We really can’t multi-task when it comes to things that we need to give any thought to. If we’re talking on the phone, that’s where our attention needs to be. If we’re spending time with our spouse or kids, we definitely don’t need to be checking our phone. We can’t get those moments back.

Photo by rawpixel.com from Pexels

Day 7

For this last day of the challenge, Catherine reminds that “The point of breaking up with your phone is to help you get back in touch with your priorities in life—and to create a relationship with your phone that feels healthy, purposeful and fun.” To help with that, she encourages us to write down some thoughts about the experience, what our old habits were and what we want to change.
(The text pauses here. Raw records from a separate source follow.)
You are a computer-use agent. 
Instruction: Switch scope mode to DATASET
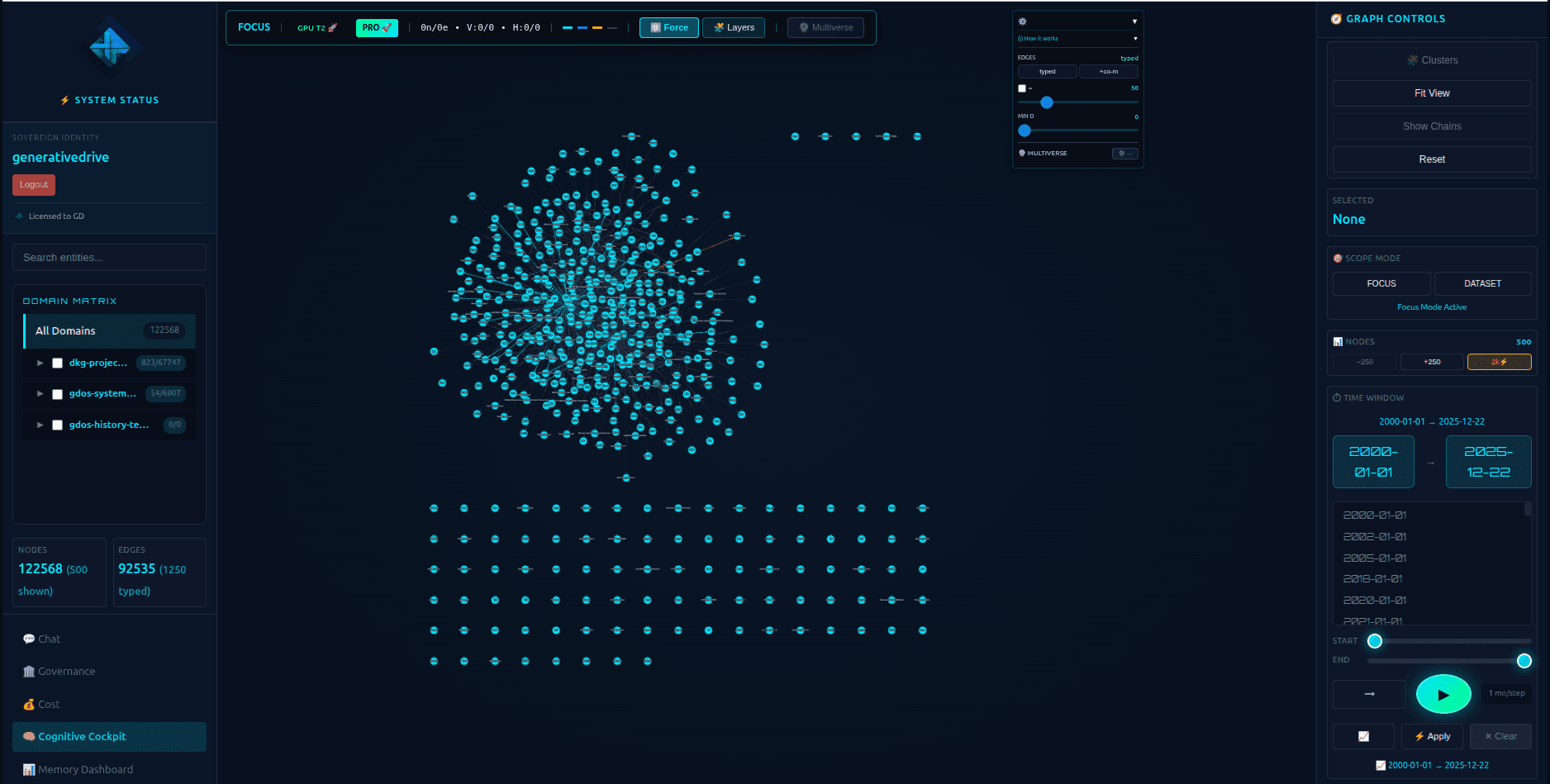[x=1482, y=283]
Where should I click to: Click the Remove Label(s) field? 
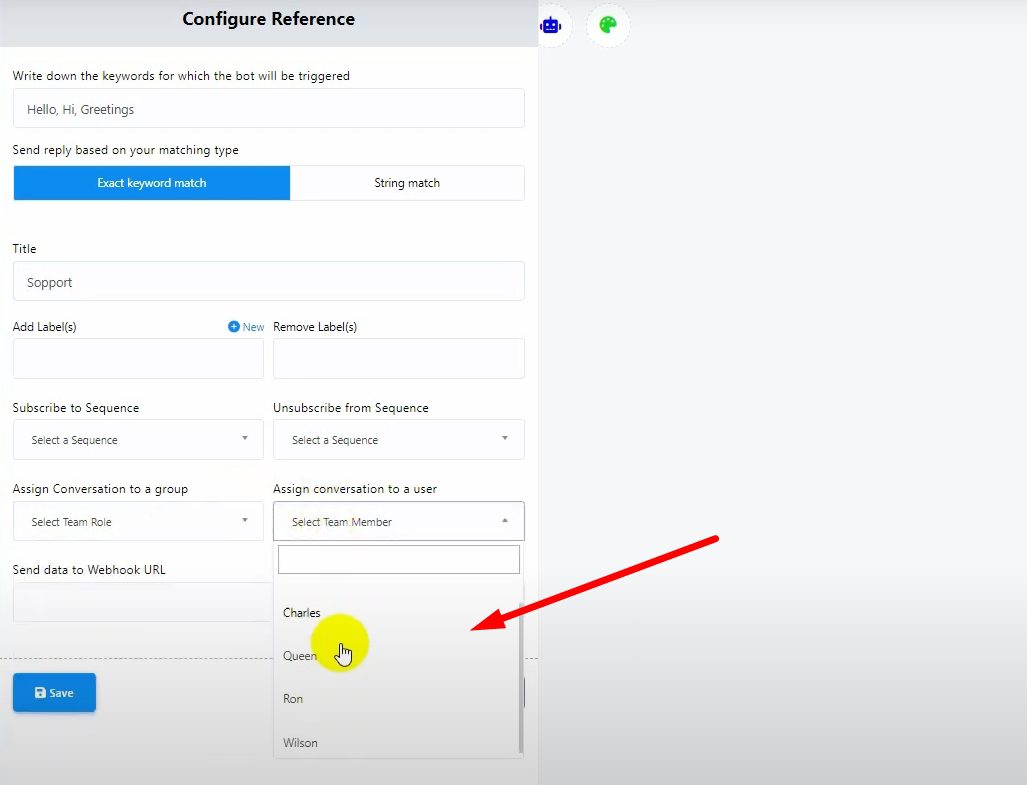pos(398,359)
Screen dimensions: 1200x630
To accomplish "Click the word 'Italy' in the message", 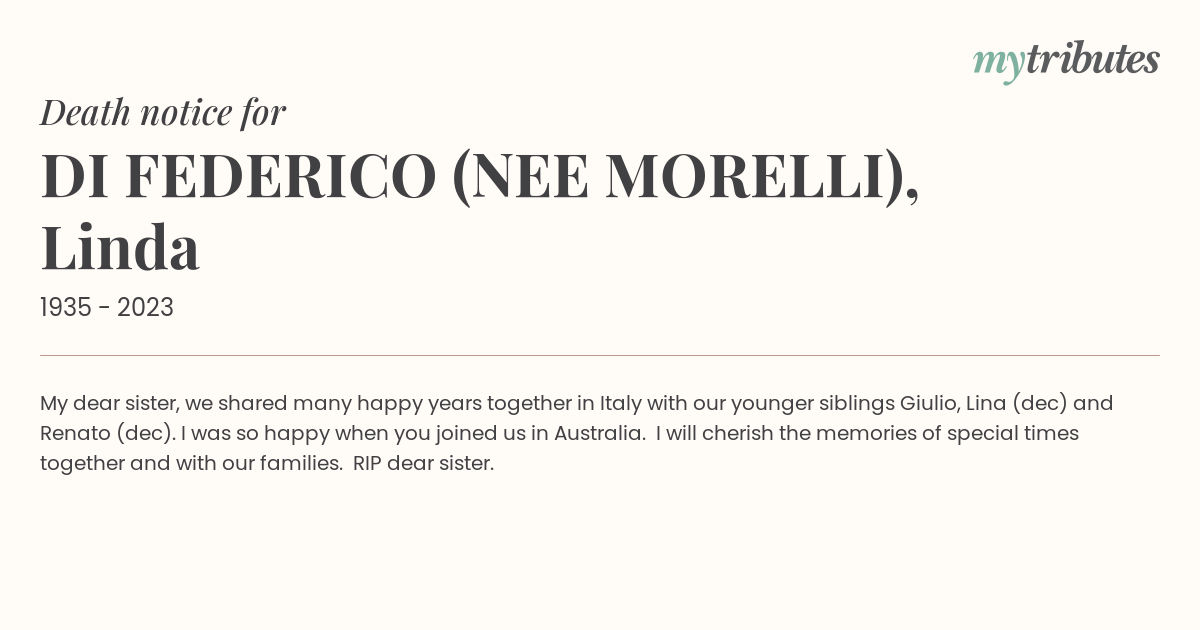I will (x=620, y=403).
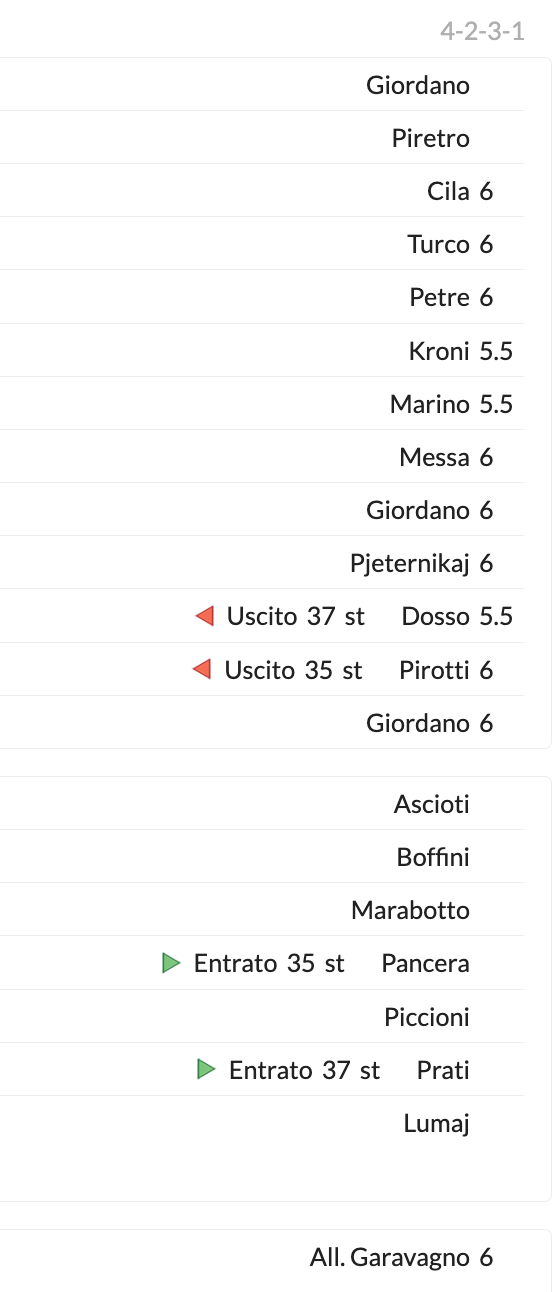This screenshot has height=1292, width=558.
Task: Select player Cila in the lineup
Action: 448,191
She makes this very easy by providing a questionnaire with prompts, and then the answers are sent back so that you can refer to them from time to time. This step was very helpful because it made me truly think about what my relationship with my phone had been and what I want it to be like now.

Key takeaway:

Breaking up with our phones is just like any habit. It’s helpful to write goals down to really get them to stick.

Now that the challenge is over, I can honestly say that I have a new relationship with my phone. While I certainly appreciate everything it does for me, I fully recognize that it is a tool and nothing more. Its new role is to help me when needed, but I am not at its beck and call. Like any good relationship, I’m sure this will require tweaking every now and then, but that’s okay and very healthy.